What to do: Copy out the listing below from its first line through the line containing "you would take?", including both of those lines.

Extracted information:

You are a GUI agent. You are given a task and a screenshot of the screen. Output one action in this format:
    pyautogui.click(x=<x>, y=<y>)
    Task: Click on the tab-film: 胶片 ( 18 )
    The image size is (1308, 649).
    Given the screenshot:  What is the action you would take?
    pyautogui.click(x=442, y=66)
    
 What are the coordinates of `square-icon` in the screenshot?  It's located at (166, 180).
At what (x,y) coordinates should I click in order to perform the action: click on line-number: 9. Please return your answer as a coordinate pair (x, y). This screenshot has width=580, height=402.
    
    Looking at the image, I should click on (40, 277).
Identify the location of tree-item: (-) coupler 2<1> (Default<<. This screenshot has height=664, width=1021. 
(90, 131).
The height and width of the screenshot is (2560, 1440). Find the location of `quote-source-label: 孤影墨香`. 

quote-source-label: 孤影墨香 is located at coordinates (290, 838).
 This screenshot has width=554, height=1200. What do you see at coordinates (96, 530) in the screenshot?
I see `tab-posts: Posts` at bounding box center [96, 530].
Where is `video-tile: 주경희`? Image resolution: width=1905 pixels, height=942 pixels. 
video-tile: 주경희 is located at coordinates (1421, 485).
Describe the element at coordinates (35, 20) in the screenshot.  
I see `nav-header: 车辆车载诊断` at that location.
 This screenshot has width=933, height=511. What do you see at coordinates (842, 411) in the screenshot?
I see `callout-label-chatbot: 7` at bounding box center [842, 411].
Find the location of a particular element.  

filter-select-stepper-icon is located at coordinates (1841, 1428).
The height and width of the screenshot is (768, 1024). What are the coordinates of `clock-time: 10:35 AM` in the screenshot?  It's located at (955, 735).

Reply:
You are a GUI agent. You are given a task and a screenshot of the screen. Output one action in this format:
    pyautogui.click(x=<x>, y=<y>)
    Task: Click on the tab-film: 胶片 ( 18 )
    The image size is (1308, 649).
    Given the screenshot:  What is the action you would take?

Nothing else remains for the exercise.